Mike Patterson, NSRI Richards Bay deputy station commander, said; “At 19h10, Friday, 10th July, NSRI Richards Bay duty crew were placed on high alert by the Transnet National Ports Authority (TNPA) while Richards Bay NSRI, TNPA, MRCC (Maritime Rescue Coordination Centre) and Telkom Maritime Radio Services monitor the progress of the 30 foot Wild Cat Catamaran WASABI, sailing from Mozambique to Richards Bay, with 5 crew onboard, a skipper, the owner, his wife and their two children and limping along damaged.
“The yacht had suffered damage during a storm off-shore of Ponta Do Oro, Mozambique. They had anchored to repair the damage and with the make-shift repairs appearing to hold their Catamaran together they were now limping towards Richards Bay but satisfied that at this early stage they were making good headway on reduced sails, in an attempt to limit any further damage, and while not declaring an emergency NSRI Richards Bay are on full alert to respond to assist if the situation deteriorates during the night.
“All going well NSRI Richards Bay will most likely launch our sea rescue craft on Saturday morning to rendezvous with them, depending how far they progress and any changes to the situation during the night, and then decide from there the best course of action further (although the decision to launch will depend on their progress).
“MRCC and Telkom Maritime Radio Services will keep an hourly watch contact with the yacht through the night by VHF radio and by cellphone.
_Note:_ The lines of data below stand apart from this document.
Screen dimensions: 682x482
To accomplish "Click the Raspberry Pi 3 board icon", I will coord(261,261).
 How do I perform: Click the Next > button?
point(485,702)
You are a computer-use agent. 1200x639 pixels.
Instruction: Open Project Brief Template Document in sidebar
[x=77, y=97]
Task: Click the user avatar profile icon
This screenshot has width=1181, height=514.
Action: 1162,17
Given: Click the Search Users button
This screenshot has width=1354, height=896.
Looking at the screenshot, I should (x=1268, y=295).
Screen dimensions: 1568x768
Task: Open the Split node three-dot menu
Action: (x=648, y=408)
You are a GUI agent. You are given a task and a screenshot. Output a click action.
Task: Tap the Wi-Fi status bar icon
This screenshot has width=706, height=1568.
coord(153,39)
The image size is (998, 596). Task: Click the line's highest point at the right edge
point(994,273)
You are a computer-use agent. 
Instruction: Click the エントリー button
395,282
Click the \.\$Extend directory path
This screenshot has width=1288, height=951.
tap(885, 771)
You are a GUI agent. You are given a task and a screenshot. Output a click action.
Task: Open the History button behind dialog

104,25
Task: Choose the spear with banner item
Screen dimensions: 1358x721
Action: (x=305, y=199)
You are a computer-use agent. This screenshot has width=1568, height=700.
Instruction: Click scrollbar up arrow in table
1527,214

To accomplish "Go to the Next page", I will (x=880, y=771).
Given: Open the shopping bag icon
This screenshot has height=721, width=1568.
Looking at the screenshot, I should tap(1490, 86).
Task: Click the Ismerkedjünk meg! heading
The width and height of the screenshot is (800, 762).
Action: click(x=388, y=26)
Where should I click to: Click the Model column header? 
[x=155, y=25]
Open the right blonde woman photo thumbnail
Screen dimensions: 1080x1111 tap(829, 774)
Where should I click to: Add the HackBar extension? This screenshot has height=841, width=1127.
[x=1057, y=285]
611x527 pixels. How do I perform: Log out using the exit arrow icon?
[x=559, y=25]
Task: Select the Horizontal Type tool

“Currently heading with the weather at about 5 knots they have chosen to rather attempt the 130 nautical mile run towards Richards Bay rather than turn around and head into the weather, with possibly greater risk of further damage, the 30 nautical miles voyage back to Maputo.
“A weather predicted 30 knot Easterly winds approaching the area that they are sailing into is being watched closely but for now they have fair weather and fair seas and spirits are high onboard and the skipper and crew are confident.
“At around 21h00 they were approximately 2.6 nautical miles off-shore of Dogs Leg which is about 30 nautical miles South of Ponto Do Oro.”